Lazarev started coughing and turned his thin face away, as if to look at the fortress gates, but we realized that he wished to hide the tears that had welled into his tired, old eyes.

". . . At the head of the brigade," Lazarev went on after a moment's pause, "in that lightning swoop from Dolzhok to Podzamche was a heavy tank called 'Suvorov.' The banner of the brigade flew from its turret. Its driver was Junior Lieutenant Kopeikin, later to become a Hero of the Soviet Union. And the commander of the forward detachment was Senior Lieutenant Ivan Stetsuk, an orphan brought up in a children's home in the town of Dnepropetrovsk. His detachment was given the task of taking the Old Fortress district at all costs and blocking the road out of town.

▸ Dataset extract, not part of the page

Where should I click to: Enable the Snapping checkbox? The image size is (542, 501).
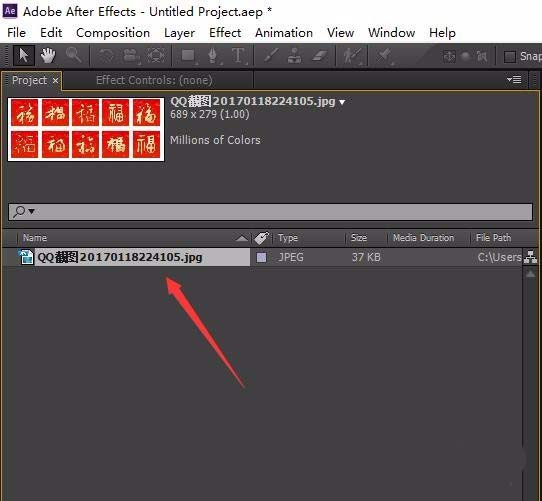click(510, 57)
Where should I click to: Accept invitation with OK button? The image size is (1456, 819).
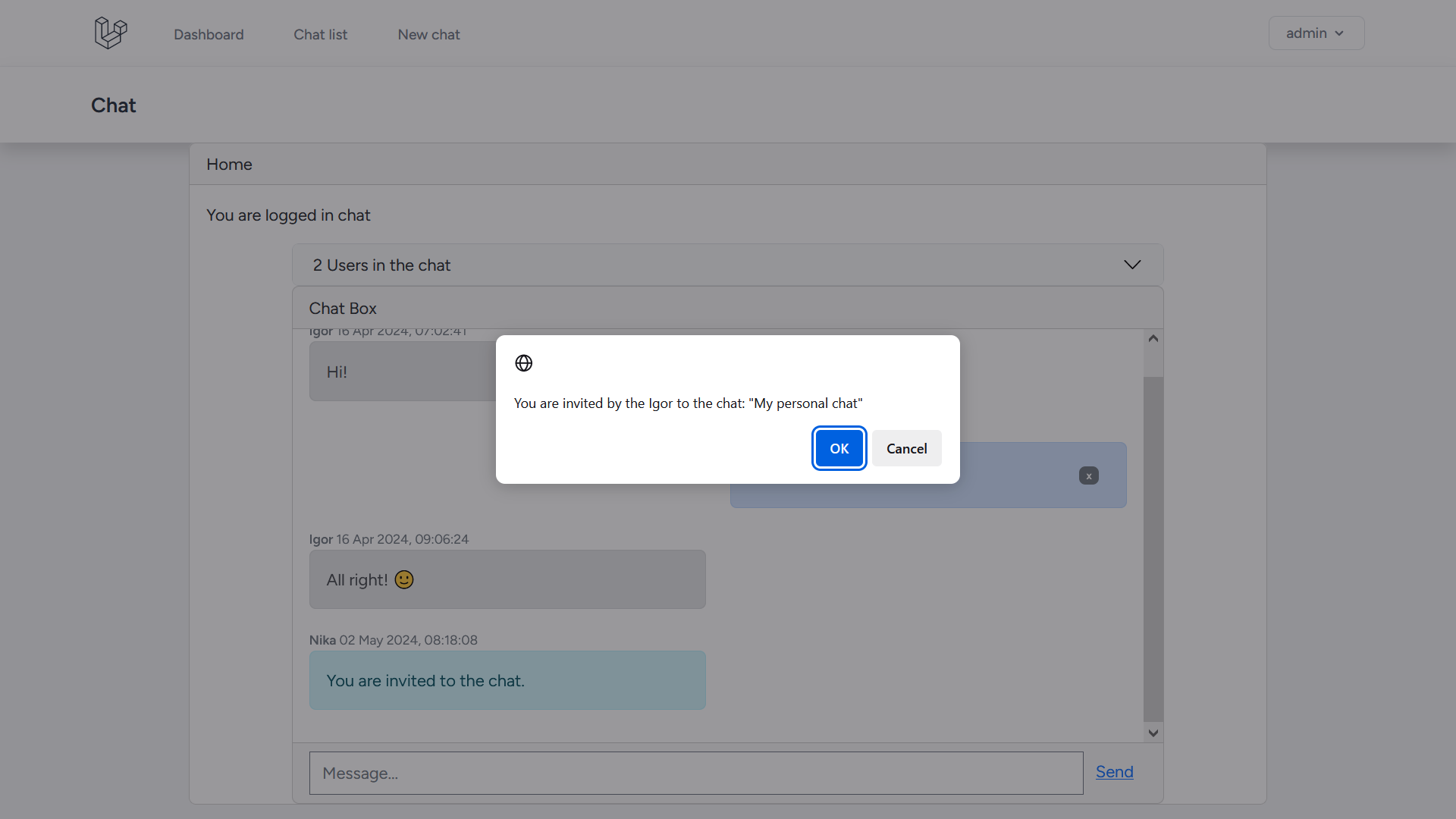click(839, 449)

"After capturing Podzamche, Stetsuk and his men crossed the fortress bridge and stormed the town.

"The attack was so sudden that the Germans came running out of the houses in their underwear. Later they recovered their wits and started counter-attacking the town on all sides.

"Stetsuk was given the task of defending the Dolzhok and Podzamche approaches to the town. By that time he had only four tanks and sixty infantrymen left. The whole day he and his men held the road-fork near the tinning factory, while the Nazi Panthers and Tigers assailed him from all directions. Although the Soviet soldiers showed exceptional bravery, they were pressed back to the bridge. Just at that time, in the last days of March, General Katukov had forced the Dniester in the region of Zaleshchik and reached the northern approaches of Chernovitsy. When, the Hitlerites got word of this, they started attacking our town even more fiercely, to force a way of escape for themselves into Bukovina.

"The roads were jammed with troops and the Germans were making their way across country straight to the Dniester and the Zbruch. But the spring thaw held them up and forced them to abandon their heavy equipment and even their wounded. Over fifteen Hitlerite divisions tried to dislodge our brigade. Of course, the tank men could have retreated and let the enemy through, for what is one brigade against fifteen divisions!... Are you smiling again, Colonel? Have I made a mistake?"